March 2, 2015 by Chris Kane

If you owe taxes jointly with your ex-spouse who isn’t paying them, you may be able to write off those taxes.

 

Is this what you’re dealing with? Your divorce decree states that your ex-spouse is required to pay the income taxes that you both owe because you’d filed a joint tax return that year. But he or she is not paying them. And now you’re hearing from the IRS and/or state tax authority, telling you to pay the tax.

You’ve thought about trying to enforce the divorce decree by going back to the divorce court, but don’t have the money to hire an attorney to do this. Or maybe you’ve already tried to make him or her pay, but it’s not worked because he or she can’t or won’t pay. And maybe your ex-spouse has filed a bankruptcy to get out of paying the taxes. What are your options?

Your Obligation in Spite of the Divorce Decree

You may be rudely surprised to hear that the divorce court’s decree ordering your ex-spouse to pay the taxes does not change your own legal obligation to the IRS/state. As far as the tax authority is concerned, you owe the tax just as if you were still married. In fact, you are usually personally liable for the entire tax debt (that is, whatever your ex-spouse doesn’t pay). So if your ex-spouse does not pay, the IRS/state will try to make you pay it all.

You legally owe the joint taxes not because of any special laws applicable to the IRS or the government that a divorce court can’t overturn. It’s the same with any debt. You continue to be legally liable on any debt that you owe jointly with your ex-spouse, even if the divorce decree says that he or she is solely obligated to pay it.

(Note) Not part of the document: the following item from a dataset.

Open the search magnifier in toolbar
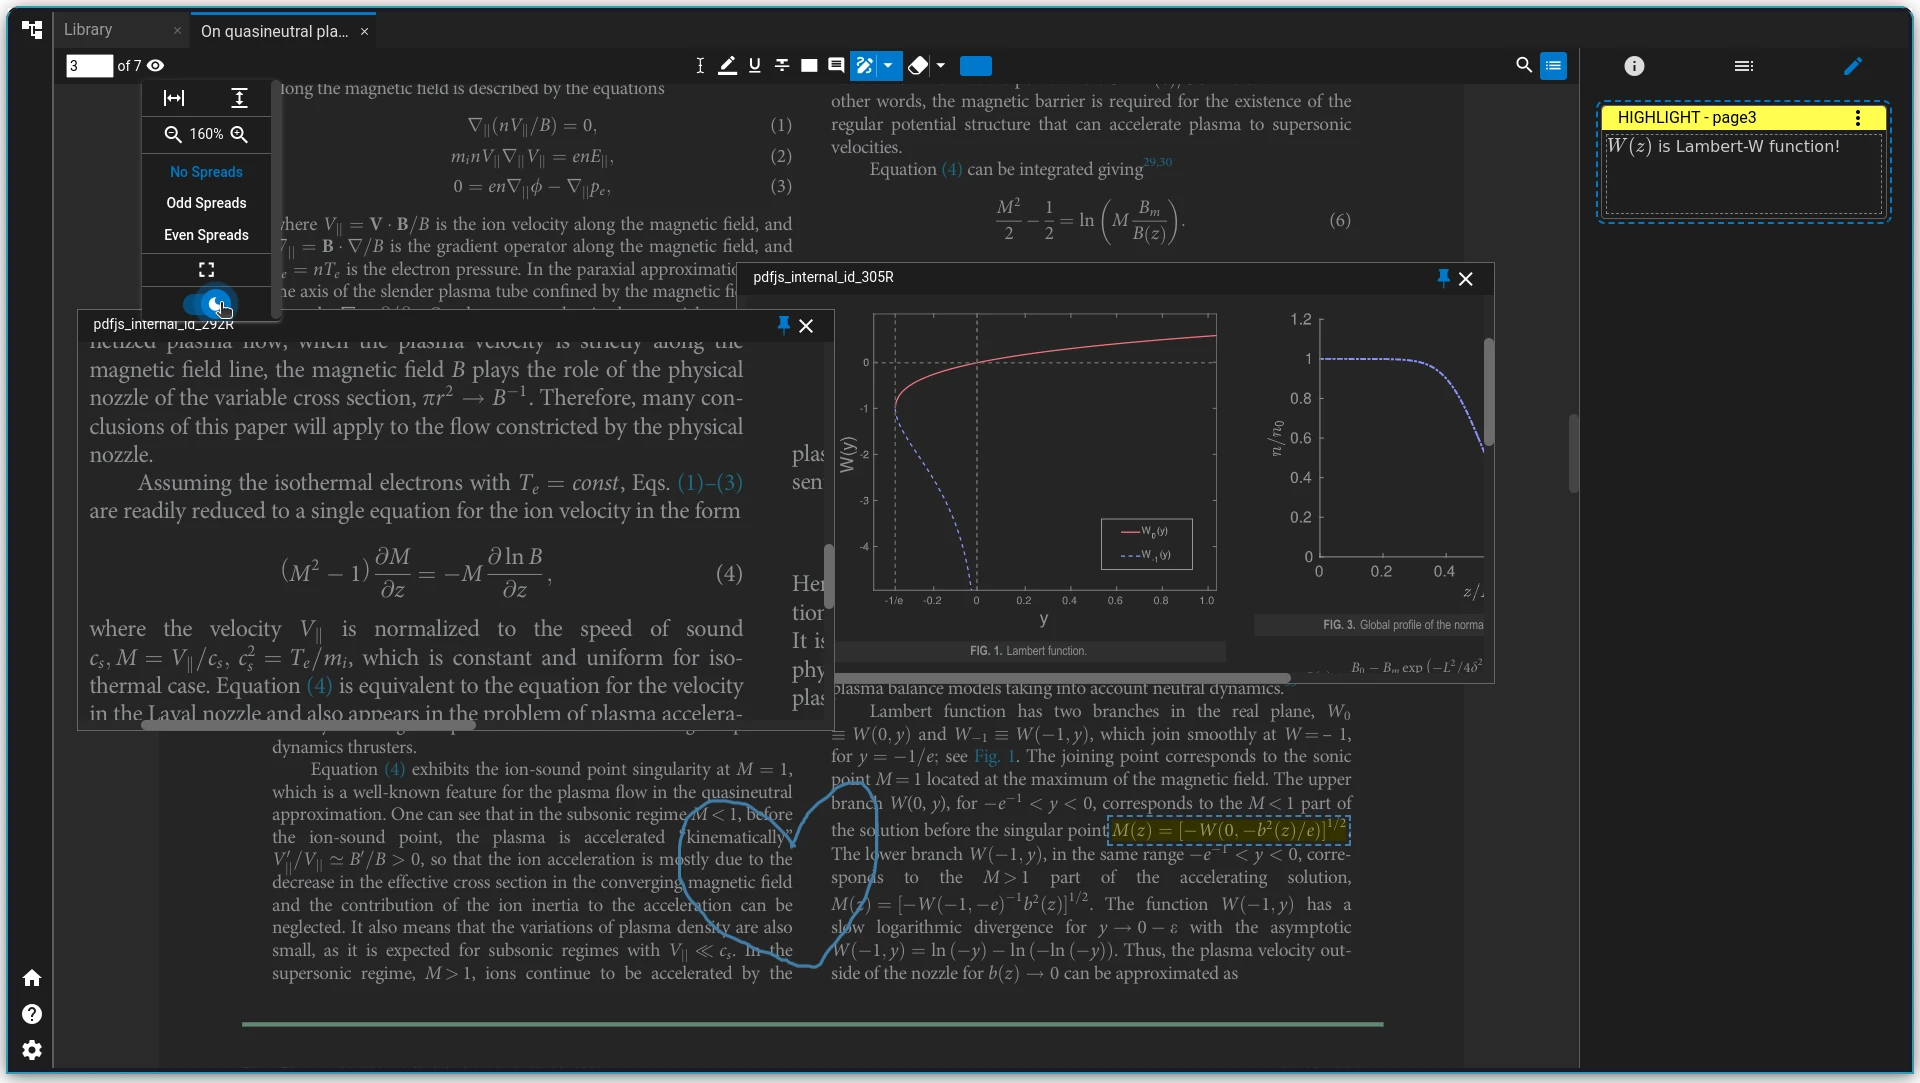 tap(1524, 65)
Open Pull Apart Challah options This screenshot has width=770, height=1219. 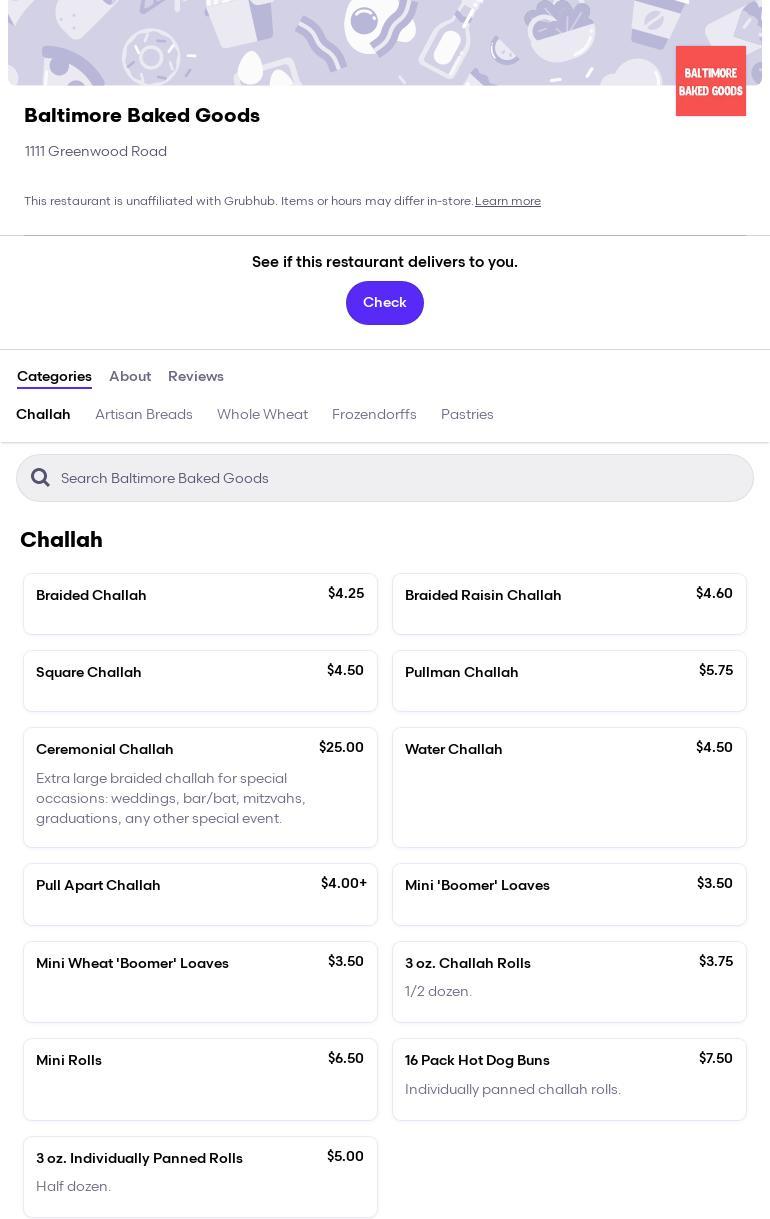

That’s because, whether with income taxes or any other kind of debt, your divorce court could only change the legal obligations of those people who were direct parties in the case before it. And that was just you and your ex-spouse. So the divorce court ordering your ex-spouse to pay all of a joint debt does not affect your continued obligation to pay the debt. And again that means paying it in full if he or she doesn’t pay.

Bankruptcy As an Option

Once you’ve exhausted your efforts at making your ex-spouse pay the taxes, you have to consider how to take care of them yourself. If the amount is small enough and/or you have the means to pay it, including through an extended monthly payment plan, that may be the best way to go, while holding on to the possibility that your ex-spouse could be made to reimburse you at some point.

But if you simply can’t afford to pay the tax debt, it may well be worth looking at the possible benefits of filing bankruptcy. That may especially be sensible if the tax debt is impossibly large and/or your ex-spouse has also not paid other debts he or she was supposed to or isn’t paying spousal or child support.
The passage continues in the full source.